先に重斗が、それに続いて彰彦達がタラップを登る。
「陽斗さま、荷物を」
「だ、大丈夫です!」
いつものように甘やかそうとする綾音を振り切って陽斗もタラップを駆け上がった。
「さすがに凄いですわね」
「確かにすごいな。ヤバイ、緊張する」
陽斗に続いて入ってきた穂乃香と晃がそうこぼすと、陽斗が不思議そうに見返してきたのでふたりが苦笑する。
「うちも飛行機は所有してるけど基本的に会社で使うビジネスジェットなんだよ。会社が使わない時は私用で使うこともあるけど、内装は普通の旅客機のビジネスクラスくらいのシートが並んでいる実用性重視のものだからこれほど豪華じゃないさ。民間の航空会社を使うことも多いしね」
「そうなんですか?」
陽斗の場合は底辺に近い暮らしから急に重斗との生活に変転したために、富裕層の生活水準というものがいまいちわかっていないようだ。
「さぁ、すぐに出発しますからシートに着いてください。フライトは8時間ほどになりますから離陸してからゆっくりとなさってください。現地との時差は2時間ほどです。なので眠ってしまうと夜が寝れなくなりますよ」
悪戯っぽく綾音が注意を促したので陽斗はそそくさと席に着く。
重斗達はすでに機体後部の座席に着いており、立っていたのは陽斗達と綾音、湊だけだ。
ちなみに大山達警備班と他のメイドは最後尾のトイレ脇とギャレー脇にある乗員席に居るらしい。
陽斗が選んだのは座席はギャレーに近い一番前の席。
陽斗が窓側に座ると、ごく自然に穂乃香が隣に座った。
それからすぐに機内放送が流れ、パイロットからの挨拶とフライト予定、注意事項などが告知される。

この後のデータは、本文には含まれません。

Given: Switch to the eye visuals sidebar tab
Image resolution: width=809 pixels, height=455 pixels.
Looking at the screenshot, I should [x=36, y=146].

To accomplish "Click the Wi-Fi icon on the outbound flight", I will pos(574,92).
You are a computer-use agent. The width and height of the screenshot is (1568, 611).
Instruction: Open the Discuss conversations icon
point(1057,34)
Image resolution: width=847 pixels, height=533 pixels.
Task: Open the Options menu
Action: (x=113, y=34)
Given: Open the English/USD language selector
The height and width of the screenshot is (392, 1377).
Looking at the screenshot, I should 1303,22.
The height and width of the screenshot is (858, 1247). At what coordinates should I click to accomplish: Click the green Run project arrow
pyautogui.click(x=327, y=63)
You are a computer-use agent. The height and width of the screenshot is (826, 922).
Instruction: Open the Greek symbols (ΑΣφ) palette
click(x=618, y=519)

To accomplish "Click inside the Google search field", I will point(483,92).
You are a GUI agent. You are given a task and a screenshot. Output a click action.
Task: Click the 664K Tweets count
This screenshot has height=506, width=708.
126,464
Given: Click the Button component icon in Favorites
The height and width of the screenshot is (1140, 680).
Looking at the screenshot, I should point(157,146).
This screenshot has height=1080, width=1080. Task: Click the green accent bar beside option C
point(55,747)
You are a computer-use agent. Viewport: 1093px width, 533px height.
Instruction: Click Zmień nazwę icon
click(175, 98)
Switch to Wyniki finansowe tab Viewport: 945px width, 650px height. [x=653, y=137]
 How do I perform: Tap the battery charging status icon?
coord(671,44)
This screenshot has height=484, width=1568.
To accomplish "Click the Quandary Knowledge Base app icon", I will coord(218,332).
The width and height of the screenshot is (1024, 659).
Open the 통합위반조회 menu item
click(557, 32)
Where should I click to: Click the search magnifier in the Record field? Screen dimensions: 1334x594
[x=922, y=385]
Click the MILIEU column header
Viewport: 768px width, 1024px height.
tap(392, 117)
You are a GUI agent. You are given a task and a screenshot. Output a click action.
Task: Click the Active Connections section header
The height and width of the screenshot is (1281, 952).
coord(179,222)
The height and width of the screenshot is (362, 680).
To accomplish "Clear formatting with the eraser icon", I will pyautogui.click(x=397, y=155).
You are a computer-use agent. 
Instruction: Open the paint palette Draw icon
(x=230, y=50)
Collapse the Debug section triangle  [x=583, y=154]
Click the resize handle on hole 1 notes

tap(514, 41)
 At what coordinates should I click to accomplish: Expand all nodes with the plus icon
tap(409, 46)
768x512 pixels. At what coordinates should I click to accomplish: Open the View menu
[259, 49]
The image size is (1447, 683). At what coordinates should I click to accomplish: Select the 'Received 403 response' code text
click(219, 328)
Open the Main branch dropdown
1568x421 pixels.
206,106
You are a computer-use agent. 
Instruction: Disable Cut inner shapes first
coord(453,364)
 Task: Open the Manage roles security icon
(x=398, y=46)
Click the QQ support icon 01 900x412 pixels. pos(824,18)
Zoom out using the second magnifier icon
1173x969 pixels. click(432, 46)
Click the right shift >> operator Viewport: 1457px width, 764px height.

操縦するのは陽斗が重斗の屋敷に来る時にも操縦してくれた大河内と河名の2名だ。その時とは違い、顔見せはしないらしい。
機内放送が切れると綾音達も自分達に充てがわれたシートに座ってベルトを締める。そしてそれを待っていたかのようにジェット機のエンジンが唸り始める。
ゆっくりと滑走路に向かい、十分程その場で待機。
管制塔の許可が降りてから滑走路に出た。
離陸のGが陽斗の身体をシートに押し付ける。
「っんぅ」
人生2度めの飛行機はまだ怖いらしく、目を固く瞑って身を強張らせた陽斗の右手が柔らかくて温かなもので包まれる感触がして陽斗は目を開ける。
「大丈夫ですわ。離陸してしまえば楽になりますから」
驚く陽斗に、穂乃香が頷きながら優しく微笑む。
もちろん陽斗の頭の中から強烈なGも緊張も何処かへ消え去り、恥ずかしさと手のぬくもりだけが内心を支配する。
「あ、あの」
「わたくしも何度乗っても離陸と着陸の感覚は苦手なので、もう少しこうしていてよろしいですか?」
「は、はい」
返事を返しながら、陽斗は少し、ほんの少しだけ穂乃香の手に力を込めた。